Formação política e leitura crítica do território

A programação foi estruturada em três momentos: duas rodas de conversa formativas, realizadas nos dias 10 e 24 de março, e uma visita sociotécnica ao território, no dia 21.

A primeira roda de conversa abordou o tema “O que são as políticas de prevenção, mitigação e adaptação climática?”. O encontro reuniu representantes das comunidades do Marrocos, da Paz e São Francisco, promovendo a troca de experiências e a reflexão sobre as condições socioambientais locais.

Durante a atividade, foram discutidos os conceitos centrais das políticas climáticas, relacionando-os à realidade das periferias urbanas. O debate evidenciou o descompasso entre diretrizes institucionais e o acesso desigual a políticas públicas estruturantes.

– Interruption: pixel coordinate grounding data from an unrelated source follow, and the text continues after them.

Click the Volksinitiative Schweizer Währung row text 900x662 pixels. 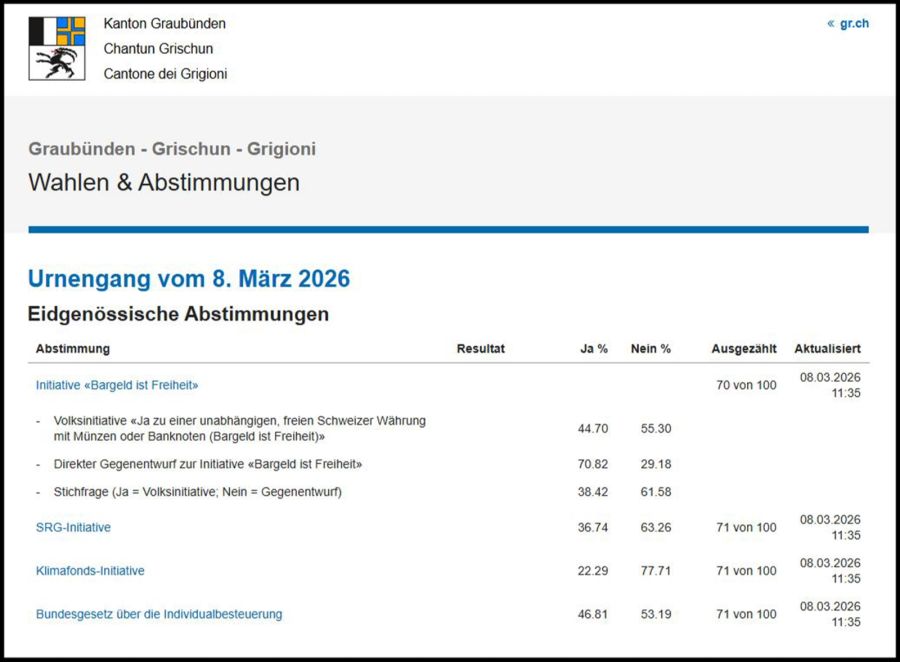point(240,428)
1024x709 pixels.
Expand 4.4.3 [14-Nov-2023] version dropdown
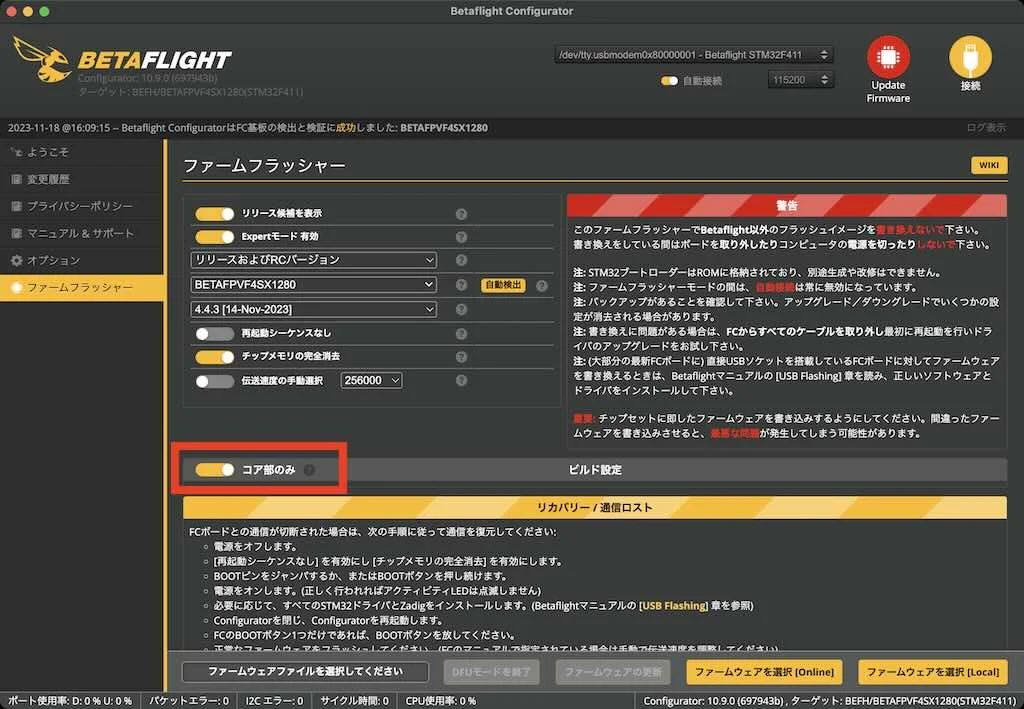(313, 309)

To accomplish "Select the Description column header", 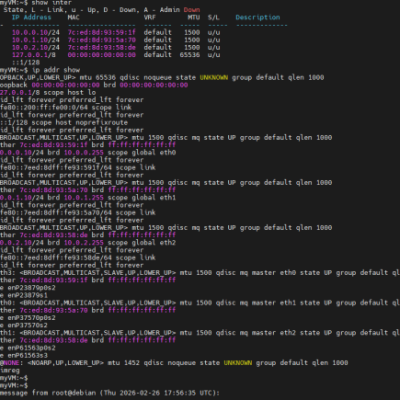I will (x=258, y=17).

Entre os principais pontos levantados, foi destacada a centralidade da água nas dinâmicas de injustiça socioambiental do território, expressa em enchentes recorrentes, ausência de saneamento básico, precariedade da drenagem urbana e acúmulo de resíduos sólidos. Esses fatores foram compreendidos como manifestação do racismo ambiental que estrutura a produção desigual do espaço urbano.

Visita sociotécnica fortalece análise in loco

No dia 21 de março, a Caravana realizou uma visita sociotécnica a pontos estratégicos da bacia do Rio Maranguapinho, incluindo áreas nas comunidades São Francisco, trechos de afluentes, a Lagoa do Marrocos e o Parque Lagoa da Viúva.

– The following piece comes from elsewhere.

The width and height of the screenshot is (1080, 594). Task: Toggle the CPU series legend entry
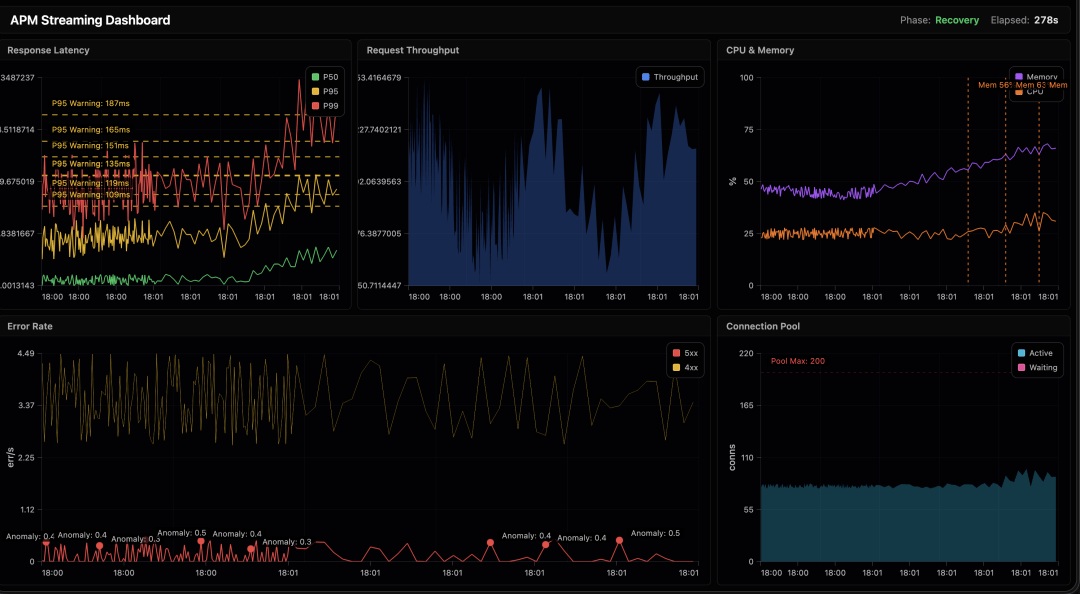tap(1035, 92)
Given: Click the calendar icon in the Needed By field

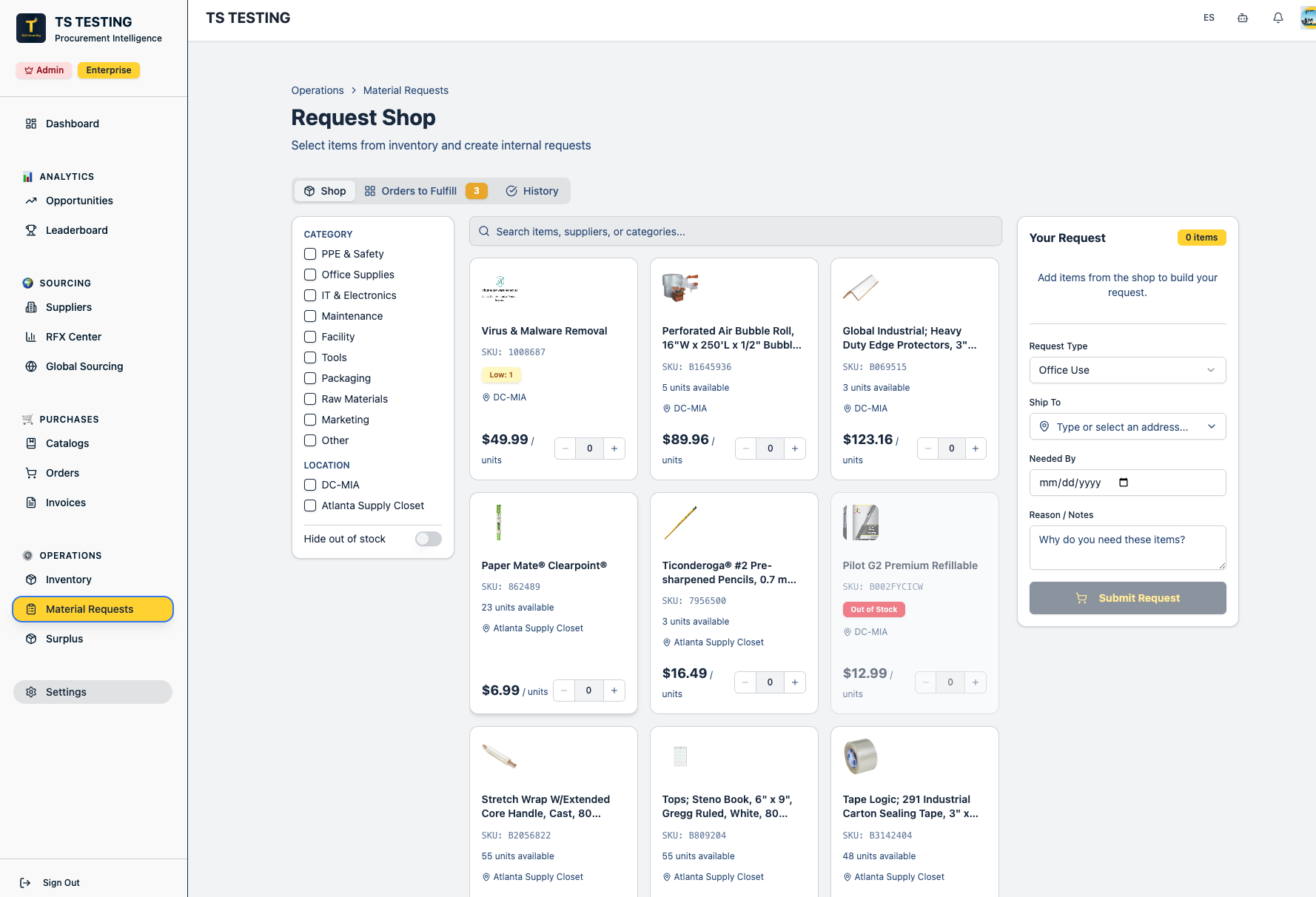Looking at the screenshot, I should click(x=1124, y=483).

A atividade permitiu identificar, diretamente no território, situações de risco, intervenções urbanas insuficientes ou excludentes, degradação ambiental e impactos das chuvas. A combinação entre observação técnica e escuta comunitária reforçou a centralidade da experiência vivida como base para a produção de conhecimento.

Políticas climáticas e realidade do território

A segunda roda de conversa, realizada em 24 de março, teve como tema “A Política Municipal de Mudança do Clima atende as demandas do território?”, aprofundando a análise sobre a relação entre políticas públicas e realidade territorial.

O encontro aprofundou a compreensão sobre as transformações nas condições ambientais e sociais, destacando fenômenos como a degradação de áreas naturais, poluição de rios e redução de espaços de convivência comunitária.

Também foram apontados desafios estruturais relacionados à gestão de resíduos, à insuficiência de serviços urbanos e à precariedade da infraestrutura de drenagem e saneamento. Os participantes indicaram ainda os limites entre o planejamento institucional e a realidade das comunidades, especialmente no que diz respeito à implementação das ações, à participação social e à devolutiva dos processos participativos.

Mobilização e incidência política

A Caravana reafirma o Mapeamento Participativo da Injustiça Socioambiental como um processo político de construção coletiva de conhecimento e fortalecimento comunitário.

Ao articular formação e leitura territorial, a iniciativa contribui para qualificar a incidência sobre políticas públicas e fortalecer a atuação das comunidades na busca por soluções mais justas, territorializadas e alinhadas às realidades das periferias urbanas.